Take February’s Patch Tuesday, a highlight of which is a bona fide IE 10 and 11 zero-day said by Microsoft to be under active exploit by cybercriminals.

Identified as CVE-2019-0676 and marked ‘important’, all patchers have to go on for now is Microsoft’s brief description of what an exploit might look like:

An attacker who successfully exploited this vulnerability could test for the presence of files on disk.
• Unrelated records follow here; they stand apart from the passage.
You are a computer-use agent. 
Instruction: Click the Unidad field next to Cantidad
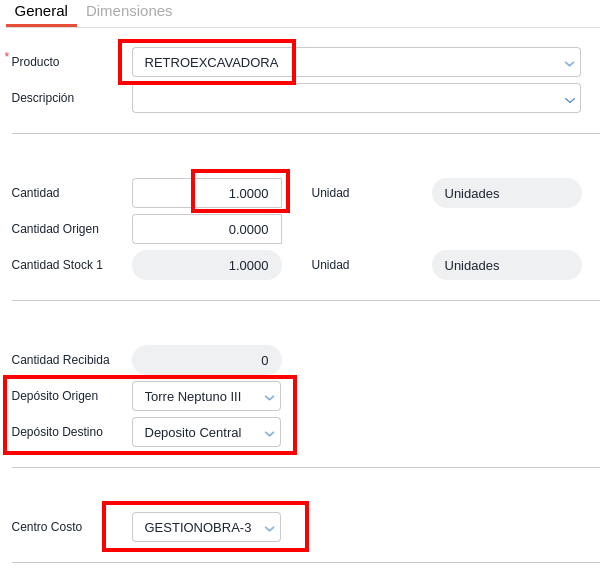(506, 193)
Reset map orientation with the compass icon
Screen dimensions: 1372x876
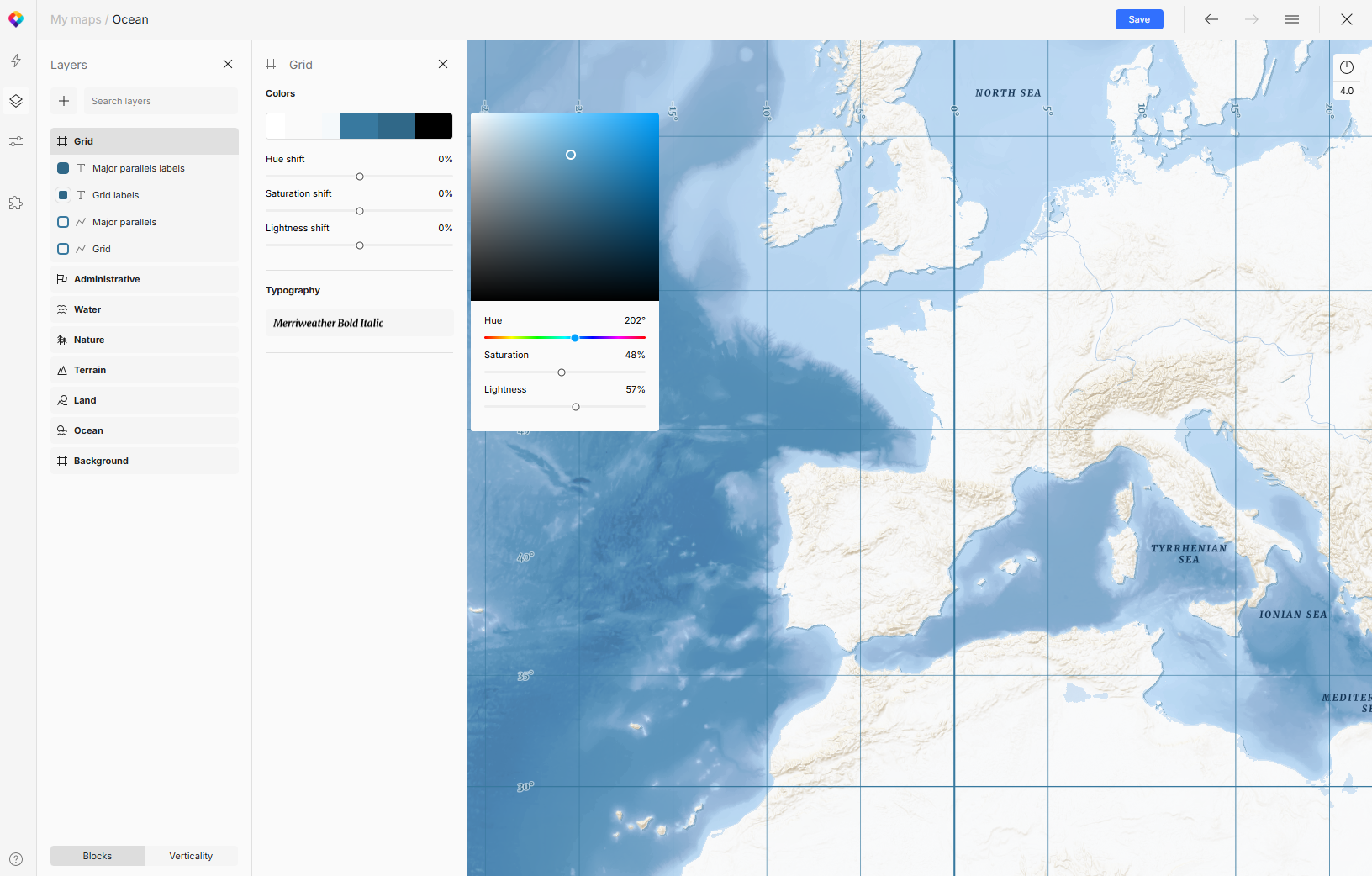pyautogui.click(x=1345, y=67)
For an attack to be successful, an attacker must persuade a user to open a malicious website.

That’s not just for IE holdouts either – IE11 is present within all consumer Windows 10 versions for compatibility reasons so all users in this category get it.

Rounding out the legacy IE patching is the critical flaw identified as CVE-2019-0606, a Remote Code Exploit (RCE) vulnerability exploitable by luring a user to a malicious website.

Among its haul of 77 CVE-level security fixes, 20 marked critical, February has four other important-rated flaws that have been publicly disclosed: CVE-2019-0636, CVE-2019-0646, CVE-2019-0647, and the most interesting of all, CVE-2019-0686.

Covered last week by Naked Security, this is the recently-revealed Exchange elevation of privilege flaw dubbed PrivExchange which an attacker could use as part of a chain to elevate an ordinary mailbox account into that of Domain Admin.